[Problem details]: If a line below includes the string "Task", copy it.

[Supplied data]:
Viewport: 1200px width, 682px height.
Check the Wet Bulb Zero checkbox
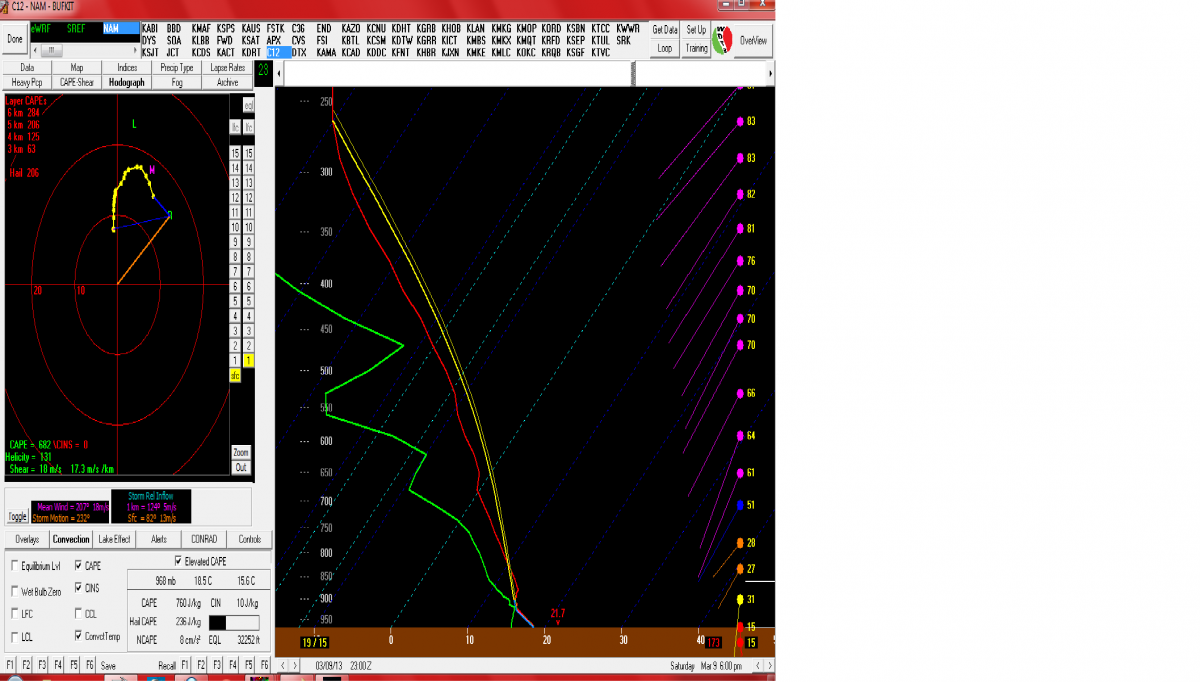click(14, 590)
---
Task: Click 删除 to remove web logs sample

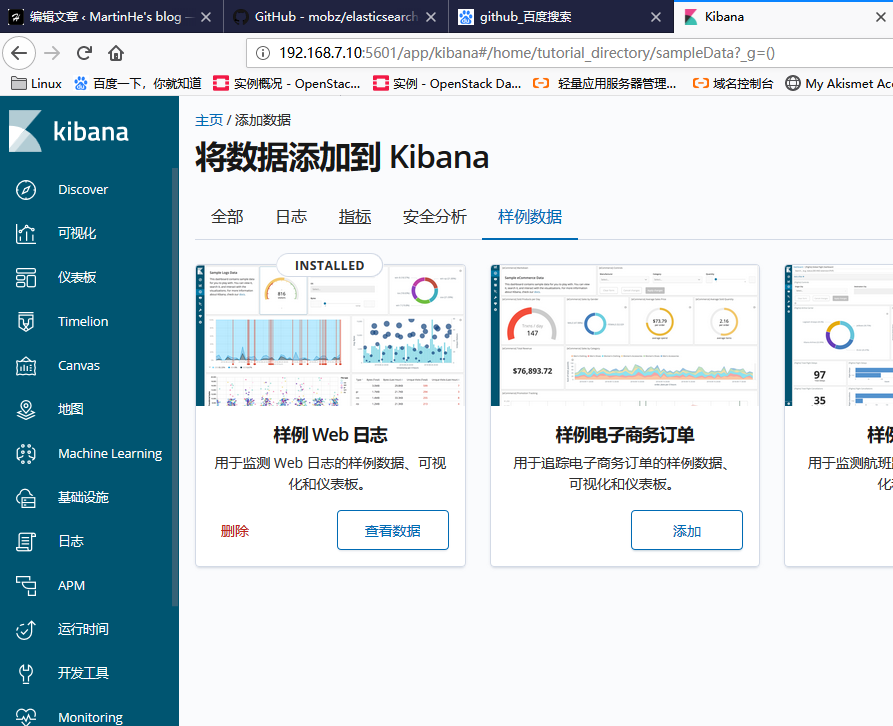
* * *
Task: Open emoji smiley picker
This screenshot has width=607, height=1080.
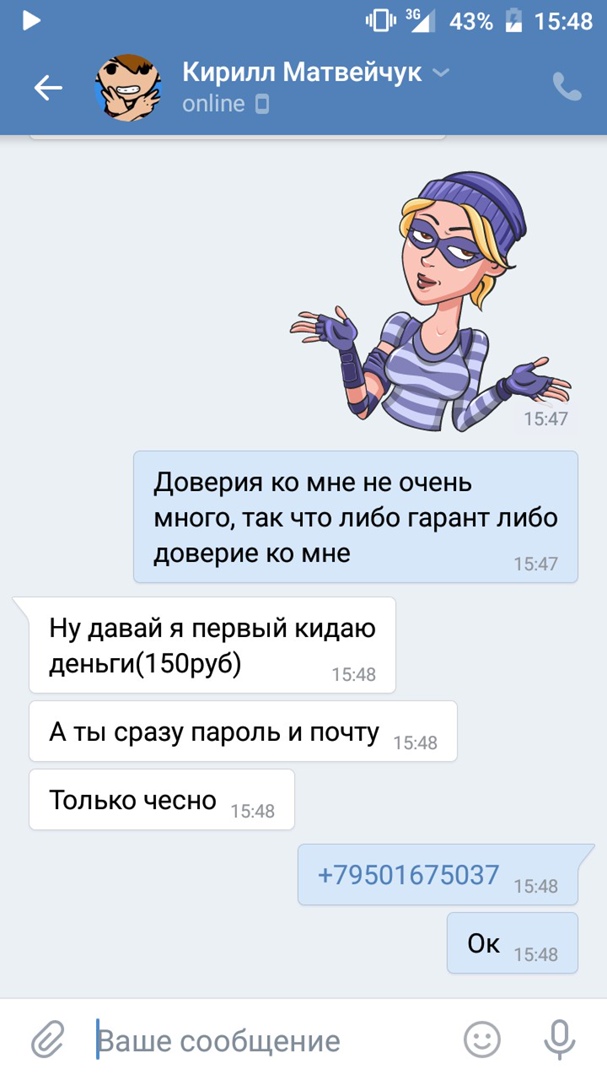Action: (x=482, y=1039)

[Solution for this exercise]:
Task: Click 删除 to remove web logs sample
Task: Open emoji smiley picker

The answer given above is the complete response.